Keywords: complex social contagion, multiplex networks, multilayer social reinforcement, bistability, hysteresis loop.

1 Introduction

Social contagion describes a variety of behavioral imitations caused by social influence and is particularly ubiquitous in the digital age [1, 2, 3]. In order to predict and control the collective contagion phenomena on large-scale social networks, such as the spread of rumors, social norms and online behaviors, scientists have made great efforts on understanding the underlying dynamical mechanisms [4, 5, 6, 7]. Early studies argued that the dynamical processes of social contagion are similar to disease spreading in the sense that a simple contact with a single infected individual can trigger diffusion [8, 9, 10]. Therefore, many epidemic-like models are proposed, which are called simple contagion models.

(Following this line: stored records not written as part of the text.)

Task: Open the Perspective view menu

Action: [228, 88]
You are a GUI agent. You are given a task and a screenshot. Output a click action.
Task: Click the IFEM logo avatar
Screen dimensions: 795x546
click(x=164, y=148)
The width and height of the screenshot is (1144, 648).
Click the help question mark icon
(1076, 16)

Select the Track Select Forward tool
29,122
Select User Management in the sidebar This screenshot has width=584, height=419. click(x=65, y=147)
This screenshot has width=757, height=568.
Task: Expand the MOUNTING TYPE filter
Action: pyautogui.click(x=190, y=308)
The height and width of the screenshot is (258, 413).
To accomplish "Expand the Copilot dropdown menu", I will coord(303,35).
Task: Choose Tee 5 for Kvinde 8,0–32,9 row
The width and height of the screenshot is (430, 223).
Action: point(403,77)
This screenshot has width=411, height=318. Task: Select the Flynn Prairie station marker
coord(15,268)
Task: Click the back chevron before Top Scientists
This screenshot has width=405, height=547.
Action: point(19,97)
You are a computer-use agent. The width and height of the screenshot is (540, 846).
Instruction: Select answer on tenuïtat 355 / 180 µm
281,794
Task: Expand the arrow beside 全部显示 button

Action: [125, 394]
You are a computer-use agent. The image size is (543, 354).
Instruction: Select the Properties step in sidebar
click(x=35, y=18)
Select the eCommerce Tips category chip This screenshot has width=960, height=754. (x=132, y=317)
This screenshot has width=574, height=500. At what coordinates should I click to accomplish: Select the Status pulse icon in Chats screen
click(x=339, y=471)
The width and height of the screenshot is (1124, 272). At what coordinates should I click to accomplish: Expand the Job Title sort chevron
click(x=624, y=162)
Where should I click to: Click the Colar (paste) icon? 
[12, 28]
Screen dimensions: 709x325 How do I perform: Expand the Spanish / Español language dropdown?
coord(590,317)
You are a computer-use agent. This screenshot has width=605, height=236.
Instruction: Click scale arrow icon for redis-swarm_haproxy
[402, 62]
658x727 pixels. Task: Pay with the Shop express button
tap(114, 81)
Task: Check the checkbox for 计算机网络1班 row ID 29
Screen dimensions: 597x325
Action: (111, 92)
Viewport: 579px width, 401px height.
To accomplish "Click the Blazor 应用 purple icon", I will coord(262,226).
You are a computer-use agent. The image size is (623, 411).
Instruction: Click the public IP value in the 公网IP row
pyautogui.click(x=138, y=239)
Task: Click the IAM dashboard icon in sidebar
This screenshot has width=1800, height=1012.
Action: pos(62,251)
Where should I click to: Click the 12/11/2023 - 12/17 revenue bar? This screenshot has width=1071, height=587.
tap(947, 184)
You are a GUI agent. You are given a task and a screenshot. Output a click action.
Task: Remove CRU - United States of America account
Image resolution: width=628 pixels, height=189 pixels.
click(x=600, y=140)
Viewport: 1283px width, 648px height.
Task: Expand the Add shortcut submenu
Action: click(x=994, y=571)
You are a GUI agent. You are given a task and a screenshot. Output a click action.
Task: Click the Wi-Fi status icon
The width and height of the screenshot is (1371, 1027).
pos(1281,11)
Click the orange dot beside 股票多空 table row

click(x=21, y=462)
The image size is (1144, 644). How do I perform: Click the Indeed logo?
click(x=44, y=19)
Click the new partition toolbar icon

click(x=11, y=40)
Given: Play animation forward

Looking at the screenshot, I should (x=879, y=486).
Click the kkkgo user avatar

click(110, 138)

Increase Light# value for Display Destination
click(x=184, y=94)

These models provide profound insights into many physical phenomena on social networks, such as the cascading process of information diffusion, the co-contagion dynamics on multiplex networks, and etc [11, 12].

However, simple contagion model can not deal with the spread of more complex social behaviors, especially when the behaviors are risky, costly or polarized, ranging from the spread of public health behaviors (e.g., vaccine, vaping, diet) to social movement [13, 14, 15]. For instance, a well-known complex mechanism of social contagion is called the social reinforcement. It corresponds to the fact that exposure to multiple sources with a same stimuli would give individuals more confidence to participate than multiple exposures to the same source, leading to a significant promotion on social transmission [16, 17]. As McAdam and Paulsen concluded [18], “the fact that we are embedded in many relationships means that any major decision we are contemplating will likely be mediated by a significant subset of those relationships”. Nevertheless, this empirically confirmed phenomenon is fundamentally different from the view of simple contagion model [19, 20]. Hence, more complex mechanisms were further incorporated into dynamical models. These complex contagion models lead to abundant intriguing findings, some of which even conflict with conclusions of simple contagion models [21, 22]. For example, threshold models assumed that social contagion only happens when the number (or fraction) of exposures to multiple sources exceeds a given threshold and suggested the dependence of diffusion results on initial density of adopters [23]. In addition, Centola et al. proved that the clustering network structure suppressed simple contagion while surprisingly facilitated the spread of behaviors that require social reinforcement [24]. Another framework modified epidemic-like models by increasing transmission rate when exposing to multiple sources, and showed the promoting effect of social reinforcement on contagion processes [25, 26]. Another well-known complex mechanism is caused by the interplay between spreading dynamics and network topology. For example, Gross et al. studied contagion process on adaptive networks where the connection between nodes relies on their states, and showed that this dynamics-topology interaction could lead to the emergence of bistable region where healthy and endemic states co-exist [27]. Besides, Iacopini et al. noted that the existence of high-order structures embedded on single-layer networks, such as full triangles, could also induce bistable phenomena [28].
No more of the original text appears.